Football Stadia Improvement Fund
- Headquarters: Whittington House 19–30 Alfred Place London WC1E 7EA
- Chairman: Peter McCormick
- Premier League Rep.: Richard Scudamore
- FA Representative: Jonathan Hall
- Affiliations: Premier League The Football Association
- Budget: £6 million (2015)
- Website: www.fsif.co.uk

= Football Stadia Improvement Fund =

Financial organisation for lower level football clubs in England

The Football Stadia Improvement Fund (FSIF) is an organisation that provides grants and loans to lower level football clubs in England. Financing activities are meant to develop the comfort and safety of football grounds and the FSIF is the largest provider for this type of grant in the country. The organisation receives funding exclusively from the Premier League and has contributed more than £50 million to various projects since 2000.

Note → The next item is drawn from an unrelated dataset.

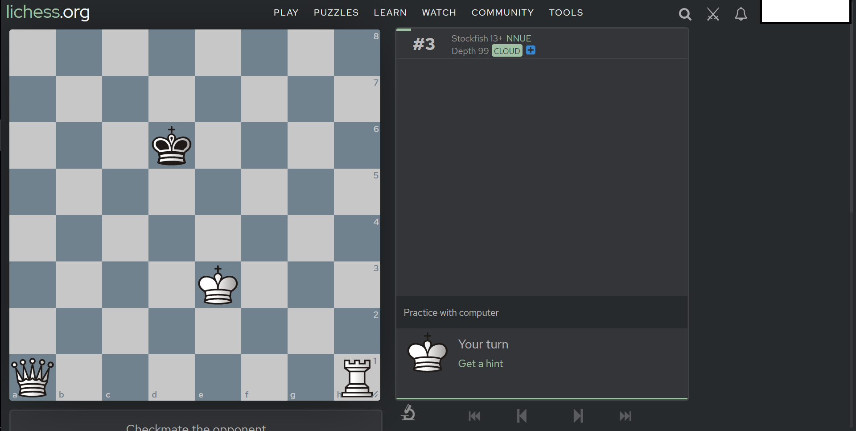Expand engine view with blue plus icon

(530, 50)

==Significant Investments==
- £2 million loaned, and later converted into a grant to the York City F.C. for the construction of an 8,000 seat stadium which will open sometime around 2019.
- £1.2 million (withdrawn) to promote the efforts of Supporters Direct.
- £150,000 provided to Cheshunt F.C. for various improvements including floodlights, grandstands, turnstiles, and barrier fencing.
- £100,000 provided to March Town United F.C. for the construction of a new clubhouse.
- £100,000 provided to Bromsgrove Sporting F.C. for the construction of new floodlights, clubhouse refurbishments and wheelchair-accessibility.
- £99,998 provided to the Irchester Sports Association for new pavilion and clubhouse refurbishments.
- £94,000 provided to Runcorn Linnets towards a new ground.